HTTP pipe errors in Veeam or vCenter logs?have the same problem with manual snapshots through vCenter

I don't think it's a Veeam issue as I have the same problem when creating snapshots from vCenter directly.

inkjet2000 · ‎04-28-2017

Those pipe errors are from the VPXD logs. Veeam is showing errors in it's log saying that it's failing to disconnect it's session due to a forbidden message from vCenter. I believe this is causing stale sessions to build which may be causing the vcenterServer service to crash. I'll post more here as we investigate.

RubalSingh · ‎06-14-2017

Hi,

I am facing the same issue with snapshot delays and after VC reboot it got fixed for a while but popped up again. If you found any update , please let me know.

Thanks in advance.

SK21090 · ‎06-15-2017

did you check vmware.log file ?

Please consider awarding points for "Correct" or "Helpful" replies. Thanks....!!! VCAP-DCV | VCP-DCV | VCP-NV | MCSA

RubalSingh · ‎06-16-2017

Yes, i checked and found same type of logs mentioned in above.

SK21090 · ‎06-16-2017

okie,

Did you try to take snapshot individually by login to standalone ESXI? How did it go?

could you also check the resource utilization of vCenter?

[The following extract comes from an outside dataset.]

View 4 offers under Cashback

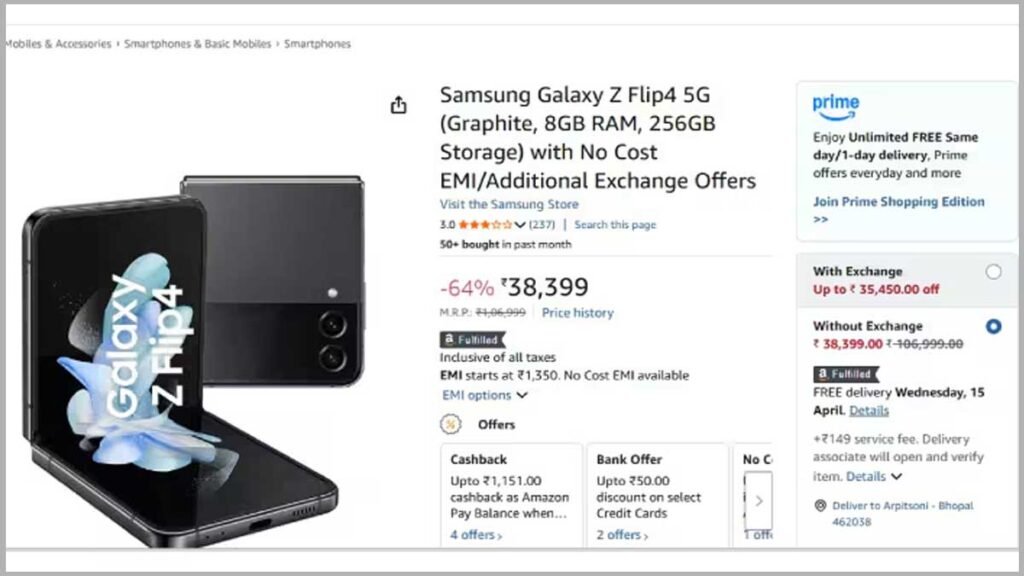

Please consider awarding points for "Correct" or "Helpful" replies. Thanks....!!! VCAP-DCV | VCP-DCV | VCP-NV | MCSA

RubalSingh · ‎06-16-2017

Manual snapshot is working fine. But in VPXD.log seeing below timeout errors a lot

2017-06-14T14:45:00.605-05:00 error vpxd[06776] [Originator@6876 sub=SSL SoapAdapter.HTTPService] Failed to read request; stream: <SSL(<io_obj p:0x0000000043a45b68, h:-1, <TCP '0.0.0.0:0'>, <TCP '0.0.0.0:0'>>)>, error: class Vmacore::TimeoutException(Operation timed out)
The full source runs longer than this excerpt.